Avian royalty is making a rare visit to the Kapiti Coast, north of Wellington.

An emperor penguin, from the Antarctic, has been spotted at Peka Peka Beach. The only previous recording of an emperor penguin in New Zealand was at Southland's Oreti Beach in 1967.

Department of Conservation (DOC) staff were first alerted by Kapiti resident Christine Wilton who was walking her dog yesterday afternoon at the beach.

"I saw this glistening white thing standing up and I thought I was seeing things," Ms Wilton said.

She contacted DOC's Waikanae office and rangers went to investigate.

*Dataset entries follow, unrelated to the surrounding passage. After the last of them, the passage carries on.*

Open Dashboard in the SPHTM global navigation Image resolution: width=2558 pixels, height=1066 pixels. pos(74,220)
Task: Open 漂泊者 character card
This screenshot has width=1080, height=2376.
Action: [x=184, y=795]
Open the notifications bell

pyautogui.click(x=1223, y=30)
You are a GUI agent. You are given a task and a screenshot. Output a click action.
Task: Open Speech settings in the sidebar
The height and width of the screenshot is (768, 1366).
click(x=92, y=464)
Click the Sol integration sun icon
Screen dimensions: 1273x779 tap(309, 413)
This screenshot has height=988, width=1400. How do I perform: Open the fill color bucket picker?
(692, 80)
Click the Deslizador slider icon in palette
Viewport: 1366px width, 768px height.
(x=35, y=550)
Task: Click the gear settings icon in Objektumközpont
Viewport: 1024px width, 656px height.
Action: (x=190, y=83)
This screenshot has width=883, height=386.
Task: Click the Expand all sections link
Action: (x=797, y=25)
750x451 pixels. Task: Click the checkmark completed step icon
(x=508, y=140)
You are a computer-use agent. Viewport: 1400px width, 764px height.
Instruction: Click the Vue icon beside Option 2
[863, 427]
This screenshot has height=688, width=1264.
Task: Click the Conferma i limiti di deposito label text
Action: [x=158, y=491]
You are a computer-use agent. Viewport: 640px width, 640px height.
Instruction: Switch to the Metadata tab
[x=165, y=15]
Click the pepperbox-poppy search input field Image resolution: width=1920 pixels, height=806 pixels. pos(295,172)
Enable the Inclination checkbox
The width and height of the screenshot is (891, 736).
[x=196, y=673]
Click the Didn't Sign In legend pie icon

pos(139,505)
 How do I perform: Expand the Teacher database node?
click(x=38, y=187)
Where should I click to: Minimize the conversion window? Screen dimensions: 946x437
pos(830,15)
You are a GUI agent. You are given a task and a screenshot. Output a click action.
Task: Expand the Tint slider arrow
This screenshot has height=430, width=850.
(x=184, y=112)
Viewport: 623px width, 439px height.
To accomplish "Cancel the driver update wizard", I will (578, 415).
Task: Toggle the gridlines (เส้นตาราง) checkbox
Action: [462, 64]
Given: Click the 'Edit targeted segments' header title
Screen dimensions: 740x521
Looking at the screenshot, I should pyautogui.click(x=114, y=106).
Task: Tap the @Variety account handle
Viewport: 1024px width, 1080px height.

They saw what looked like a big white ball in the sand. It stood up, looking quite relaxed and in good condition. It was later confirmed the majestic visitor was a juvenile emperor penguin, standing at about a metre tall.

DOC has advised people that they should not disturb the penguin and ensure that dogs were kept on leads in the area. Penguins can give vicious pecks if threatened. If left alone, it was expected that the bird would eventually swim back out to sea.

"It's amazing to see one of these penguins on the Kapiti Coast," said DOC biodiversity spokesperson Peter Simpson.

"Unusual animals from the Antarctic sometimes visit our shores, but we really don't know why."

Emperor penguins are the largest penguins, adults reaching more than a metre tall and weighing up to 30kg. They feed on fish, krill, squid and a wide range of marine invertebrates and can dive 450 metres deep and spend 11 minutes underwater.